Oui, l’agriculture biologique peut nourrir la planète

Jacques Caplat, agronome et fils d’agriculteur, publie une tribune dans Rue89, où il démontre à quel point les comparaisons de rendements entre agriculture conventionnelle et biologique sont biaisées. La plupart des études portent sur le blé, la culture la plus défavorable à l’agriculture biologique.
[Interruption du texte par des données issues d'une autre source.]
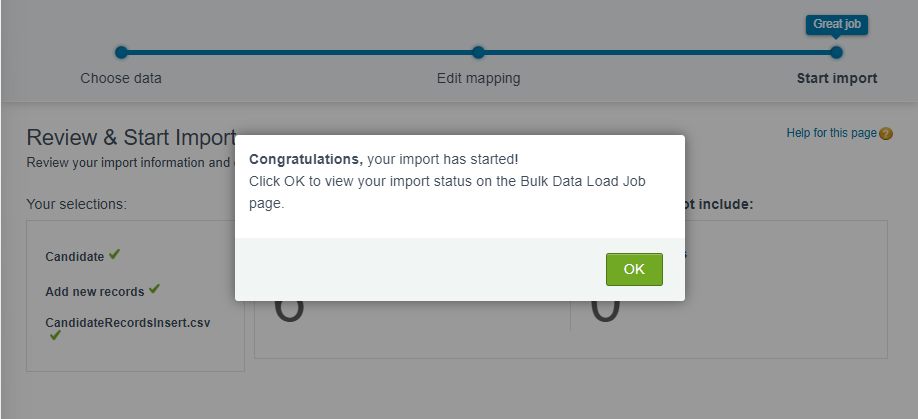Click the orange question mark help icon
Screen dimensions: 918x419
point(886,134)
En outre, les comparaisons, menées quasi systématiquement en milieu tempéré, sont très réductrices, comparant des parcelles plantées avec une même variété, avec et sans chimie. « La plupart des agronomes, par incompréhension ou négligence, semblent croire sincèrement que l’agriculture biologique serait « la même chose moins la chimie », comme s’il existait une seule voie agronomique, comme si les techniques actuelles étaient les seules possibles », dénonce le chercheur. Selon lui, les productions bio européennes et canadiennes obtiennent certes des rendements légèrement inférieurs à ceux de l’agriculture conventionnelle. Mais « cela est inévitable, puisque l’agriculture bio de nos pays est soumise à des distorsions considérables : règlementations sur les semences qui obligent à utiliser des variétés standardisées et sélectionnées pour la chimie, faibles connaissances en matière de cultures associées et d’utilisation des arbres en agriculture, fiscalité construite depuis 70 ans pour faire peser les contributions sociales sur le travail (et donc défavoriser le travail au profit du pétrole), etc., estime Jacques Caplat, avant de conclure : Le mythe des rendements bio insuffisants pour nourrir le monde est ainsi le résultat combiné d’une erreur méthodologique monumentale, d’un ethnocentrisme occidental et de politiques publiques qui entravent les pratiques biologiques. Il est temps de relever notre regard et d’avancer ».